== Material to process ==
+ + +

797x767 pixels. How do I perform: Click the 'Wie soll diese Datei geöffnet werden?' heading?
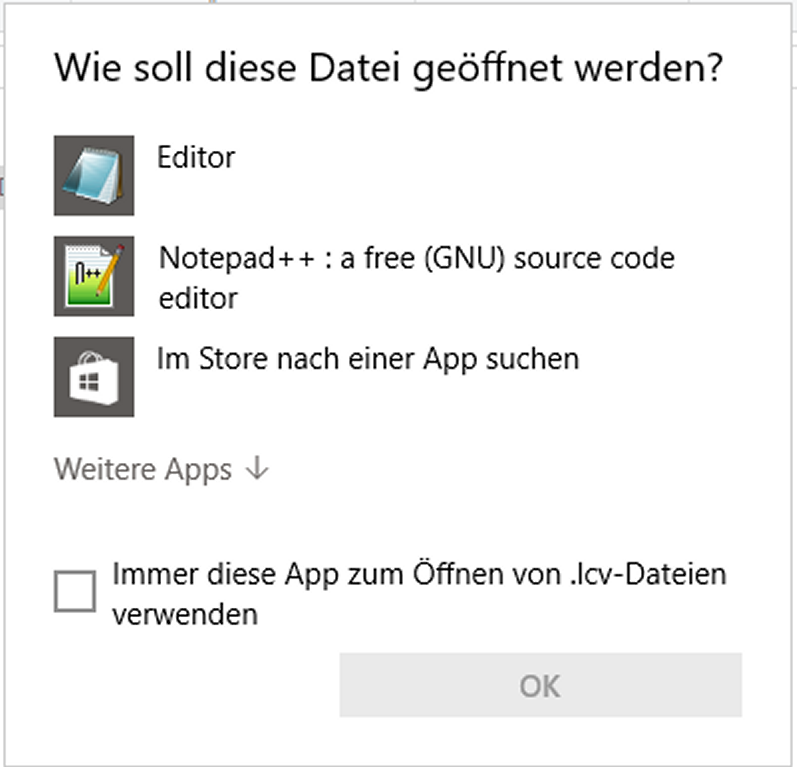pos(388,68)

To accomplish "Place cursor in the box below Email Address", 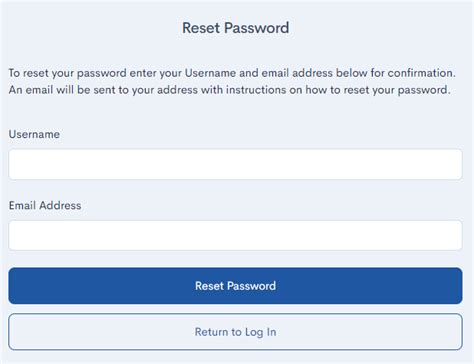I will tap(235, 235).
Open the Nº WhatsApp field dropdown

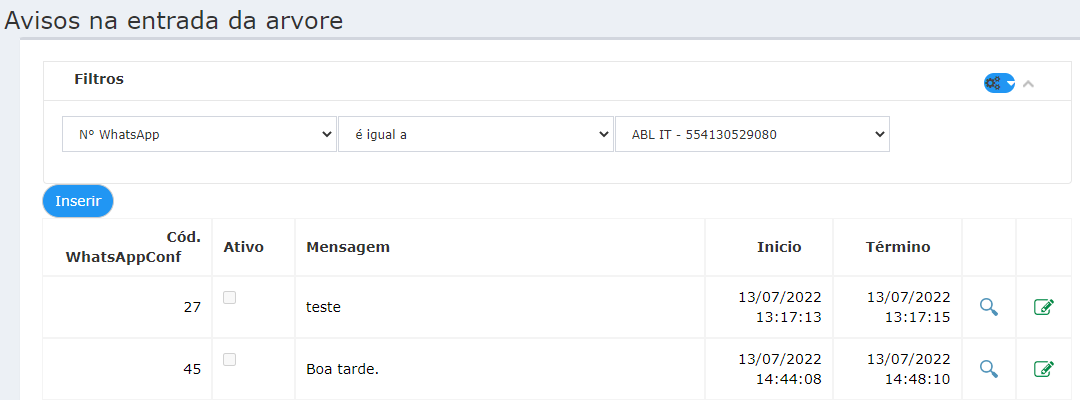click(x=199, y=134)
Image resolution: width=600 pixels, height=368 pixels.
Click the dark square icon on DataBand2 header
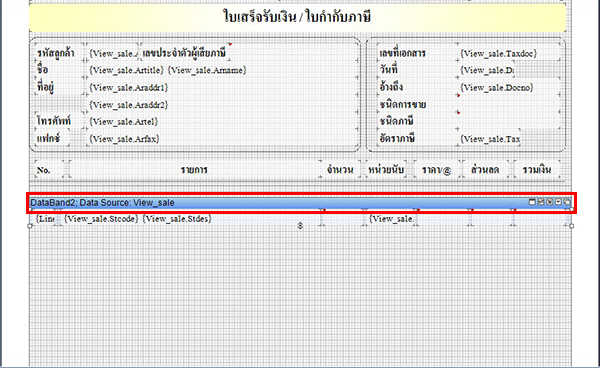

+ + +

== Work to be completed ==
Begin with the line that contains "Image resolution: width=600" and copy every line through the end of the listing, exactly as written, both ends included. Pictures are not part of the copy.

== Solution ==
Image resolution: width=600 pixels, height=368 pixels.
Click the dark square icon on DataBand2 header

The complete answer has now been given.